Using a year-long seminar as a springboard, the Center for Ignatian Spirituality is considering ways to support and encourage student formation efforts at Boston College.

The seminar comprising more than 50 administrators, faculty and staff met four times during the academic year to discuss improving students' intellectual and spiritual lives outside the classroom. Participants shared their views at two wrap-up sessions this spring that were attended by University President William P. Leahy, SJ.

CIS Director Howard Gray, SJ, said he is working with Vice President for Mission and Ministry Joseph Appleyard, SJ, - who co-chairs Fr. Leahy's council on student formation and took part in the seminar - on a "menu of possibilities" that would help address needs and suggestions voiced in the seminar. Such offerings might include a seminar on spirituality and teaching, a directed Ignatian retreat and a restructured orientation for new faculty and staff emphasizing the importance of student formation, he said.

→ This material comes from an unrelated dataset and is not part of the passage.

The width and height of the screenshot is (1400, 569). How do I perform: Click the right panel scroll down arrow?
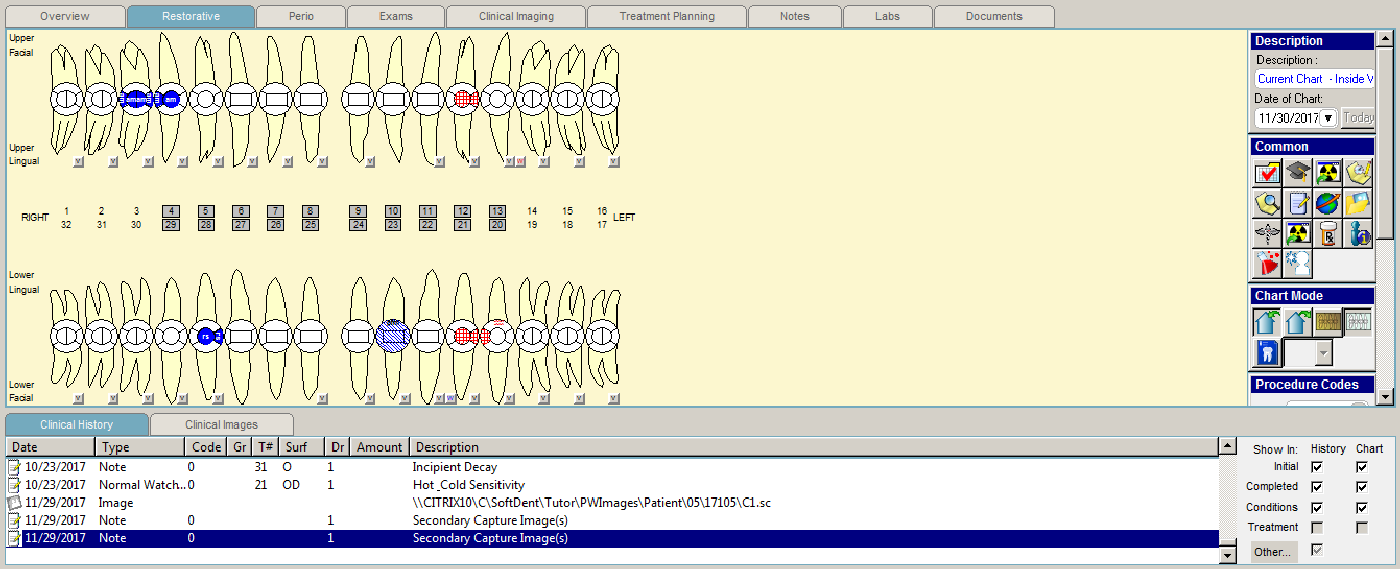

"We are asking, 'What would you like to do - and what resources do you need to do it effectively?'" said Fr. Gray. "That speaks to one of the most important tasks the center can perform, which is to create and support opportunities for people within the University to exercise leadership in implementing the distinctive mission of Boston College."

"This is a matter of great interest to the Boston College community and a priority for the administration," said Fr. Appleyard."The Center for Ignatian Spirituality's role in promoting formation is a welcome, and highly appropriate, one."

Seminar participants included representatives from the College of Arts and Sciences, Lynch School of Education, the School of Nursing, Housing, University Counseling and AHANA Student Programs.

"Clearly, there is a strong presence of faculty and staff who are very conscious of the University's Catholic and Jesuit character, and how it relates to what they do," Fr. Gray said.

The seminar produced three "areas of focus," according to Fr. Gray. One was the importance of advising and mentoring in formation, and the need for faculty to better integrate it with their teaching and research responsibilities.

Another key area was the University's residence hall arrangements and the feasibility of introducing a "house" system in which faculty and staff and their families would form with students a more community-like setting.

Given the success of, and growing demand for, programs like PULSE that emphasize academic and service education and faculty-student interaction, seminar participants also talked about cultivating more opportunities to suit a greater variety of needs and situations, Fr. Gray added.

"It was a valuable experience, coming together with others in the University to talk about improving the whole community's intellectual life," said Assoc. Prof. Amy Boesky (English). "We found that people had some different perspectives on what formation means and how it can be accomplished. I think most faculty members would relish the chance to share their thoughts in this way."

"I felt honored to have been invited to take part in this," said Assistant Director for Residential Life Burton Howell. "Hopefully, there'll be more times in the future where we can sit down and take a good look at what we do, not just as professionals but members of a community."